Current streams of funding and attention to AI have led and will continue to lead, to a small number of western-centric models. These models, in turn, enable the creation of tools that help give us superpowers. On the flip side, these models, mostly trained on data that was never made for AI-training purposes, will be created to secure and consolidate capital and power. These corporate interests from the usual suspects of Google, Meta, IBM, and new entrants like Open AI mimicking their tired business models, will decide how much these models cost, who can use them and how they are built and moderated. Note: alternative operating models exist, like those used at Hugging Face, but these are few and far between.

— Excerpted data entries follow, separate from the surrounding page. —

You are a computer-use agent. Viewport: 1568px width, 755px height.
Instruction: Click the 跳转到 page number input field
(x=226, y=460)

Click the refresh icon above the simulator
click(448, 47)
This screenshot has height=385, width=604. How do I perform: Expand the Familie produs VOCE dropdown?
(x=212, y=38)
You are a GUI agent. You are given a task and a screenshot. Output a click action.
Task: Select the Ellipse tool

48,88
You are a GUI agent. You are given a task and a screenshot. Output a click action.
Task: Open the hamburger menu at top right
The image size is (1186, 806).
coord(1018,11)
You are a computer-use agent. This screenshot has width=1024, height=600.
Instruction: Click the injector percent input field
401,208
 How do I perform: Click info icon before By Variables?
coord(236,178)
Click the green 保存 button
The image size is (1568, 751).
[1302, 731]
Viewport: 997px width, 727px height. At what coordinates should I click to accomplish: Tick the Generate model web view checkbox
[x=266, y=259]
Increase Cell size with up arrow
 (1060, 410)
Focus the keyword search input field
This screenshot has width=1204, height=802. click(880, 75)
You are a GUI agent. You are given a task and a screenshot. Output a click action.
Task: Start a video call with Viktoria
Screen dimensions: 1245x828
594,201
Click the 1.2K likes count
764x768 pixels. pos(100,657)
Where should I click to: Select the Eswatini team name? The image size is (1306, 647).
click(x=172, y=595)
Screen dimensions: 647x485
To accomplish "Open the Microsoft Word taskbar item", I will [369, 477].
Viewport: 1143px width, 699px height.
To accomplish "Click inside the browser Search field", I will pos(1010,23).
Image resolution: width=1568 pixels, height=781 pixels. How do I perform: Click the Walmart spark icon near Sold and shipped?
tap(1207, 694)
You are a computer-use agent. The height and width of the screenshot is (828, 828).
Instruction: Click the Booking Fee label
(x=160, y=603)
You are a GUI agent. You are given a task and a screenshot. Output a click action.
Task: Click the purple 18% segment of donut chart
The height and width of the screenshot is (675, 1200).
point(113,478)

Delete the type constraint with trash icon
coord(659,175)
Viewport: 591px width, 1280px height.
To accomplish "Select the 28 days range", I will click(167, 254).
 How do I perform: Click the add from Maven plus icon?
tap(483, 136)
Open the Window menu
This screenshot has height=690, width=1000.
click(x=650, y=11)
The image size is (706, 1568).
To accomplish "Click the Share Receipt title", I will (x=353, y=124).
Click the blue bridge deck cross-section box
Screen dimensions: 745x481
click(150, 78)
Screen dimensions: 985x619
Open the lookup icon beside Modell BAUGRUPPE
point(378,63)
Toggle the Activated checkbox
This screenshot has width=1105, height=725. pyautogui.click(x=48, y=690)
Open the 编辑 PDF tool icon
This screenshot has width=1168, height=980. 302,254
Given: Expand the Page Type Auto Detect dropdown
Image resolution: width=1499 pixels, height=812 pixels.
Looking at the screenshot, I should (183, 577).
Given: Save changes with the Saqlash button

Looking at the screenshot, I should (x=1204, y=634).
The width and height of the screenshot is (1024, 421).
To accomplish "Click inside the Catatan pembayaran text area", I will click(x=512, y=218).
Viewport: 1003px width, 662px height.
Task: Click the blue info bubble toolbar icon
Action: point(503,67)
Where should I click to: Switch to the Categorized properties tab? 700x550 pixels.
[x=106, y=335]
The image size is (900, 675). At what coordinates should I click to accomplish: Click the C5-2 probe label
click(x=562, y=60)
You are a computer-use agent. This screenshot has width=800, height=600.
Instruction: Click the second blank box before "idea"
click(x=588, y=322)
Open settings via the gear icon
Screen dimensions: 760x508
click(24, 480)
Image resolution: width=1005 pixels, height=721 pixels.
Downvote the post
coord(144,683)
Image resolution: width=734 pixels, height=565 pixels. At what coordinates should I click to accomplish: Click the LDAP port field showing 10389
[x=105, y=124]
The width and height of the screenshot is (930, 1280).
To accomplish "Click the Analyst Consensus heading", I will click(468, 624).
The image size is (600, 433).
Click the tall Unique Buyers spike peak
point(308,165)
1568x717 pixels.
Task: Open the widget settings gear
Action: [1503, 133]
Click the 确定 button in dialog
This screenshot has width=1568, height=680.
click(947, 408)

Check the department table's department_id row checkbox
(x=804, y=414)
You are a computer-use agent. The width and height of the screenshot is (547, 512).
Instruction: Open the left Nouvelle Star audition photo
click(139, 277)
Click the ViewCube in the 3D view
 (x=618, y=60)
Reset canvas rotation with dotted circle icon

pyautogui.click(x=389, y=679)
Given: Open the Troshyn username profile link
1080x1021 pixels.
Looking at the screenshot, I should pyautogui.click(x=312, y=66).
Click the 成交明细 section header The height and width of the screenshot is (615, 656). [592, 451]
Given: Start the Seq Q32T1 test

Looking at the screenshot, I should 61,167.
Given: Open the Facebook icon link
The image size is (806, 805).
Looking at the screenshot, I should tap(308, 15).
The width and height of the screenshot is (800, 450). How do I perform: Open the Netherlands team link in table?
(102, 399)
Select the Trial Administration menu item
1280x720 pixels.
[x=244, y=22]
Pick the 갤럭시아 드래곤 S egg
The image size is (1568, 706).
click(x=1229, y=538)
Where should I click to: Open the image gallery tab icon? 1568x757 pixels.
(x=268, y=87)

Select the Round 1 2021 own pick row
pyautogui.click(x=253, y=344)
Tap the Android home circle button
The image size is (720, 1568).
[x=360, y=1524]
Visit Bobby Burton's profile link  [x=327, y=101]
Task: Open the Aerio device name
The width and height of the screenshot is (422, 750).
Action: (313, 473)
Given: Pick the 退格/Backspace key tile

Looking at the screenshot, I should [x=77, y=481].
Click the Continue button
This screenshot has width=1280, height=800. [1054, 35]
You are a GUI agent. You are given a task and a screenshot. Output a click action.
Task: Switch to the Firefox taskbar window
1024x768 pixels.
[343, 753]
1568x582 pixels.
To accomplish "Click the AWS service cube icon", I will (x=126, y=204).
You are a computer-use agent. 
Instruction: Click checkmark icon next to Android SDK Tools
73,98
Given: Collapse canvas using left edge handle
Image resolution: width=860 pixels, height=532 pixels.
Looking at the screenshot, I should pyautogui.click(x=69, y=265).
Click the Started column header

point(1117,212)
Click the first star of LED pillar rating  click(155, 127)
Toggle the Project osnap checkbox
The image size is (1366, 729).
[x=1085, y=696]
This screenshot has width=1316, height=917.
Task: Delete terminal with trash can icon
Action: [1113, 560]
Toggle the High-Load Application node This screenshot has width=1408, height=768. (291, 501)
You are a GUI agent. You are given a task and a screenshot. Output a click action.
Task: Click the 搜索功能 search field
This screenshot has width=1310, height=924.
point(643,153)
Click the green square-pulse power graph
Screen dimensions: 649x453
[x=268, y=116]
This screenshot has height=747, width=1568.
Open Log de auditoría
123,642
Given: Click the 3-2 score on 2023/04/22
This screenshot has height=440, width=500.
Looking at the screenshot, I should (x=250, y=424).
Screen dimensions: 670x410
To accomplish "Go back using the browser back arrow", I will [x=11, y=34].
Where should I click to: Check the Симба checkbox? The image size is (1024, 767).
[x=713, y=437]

I hope for digital futures that will have a sea of clumsy and identity-rich models created by artists and independent researchers so that we can explore alternative ideas, and make art for the purpose of cultural exploration. However, outside the small worlds of critical design and contemporary art events, exposure to these more expressive models is limited. Just as cities continue to be gentrified into homogenised Helvetica sludge, with only a splattering of unique oddities, I fear the internet will follow the same path of homogenous blandness. As AI tools get built into our systems and start suggesting how we should write emails, video scripts, website code and much more, it will be harder to find those weirdo places that make the internet an interesting place to explore.
To conclude, there is no doubt text-generating AI is going places, will get “better”, easier to use, become more commonplace and continue to generate a lot of media buzz. With this will **come a new wave of artistic possibilities, design inspiration, and productivity tools. However, it also is well positioned to clutter the internet with both homogenised and/or harmful ephemera.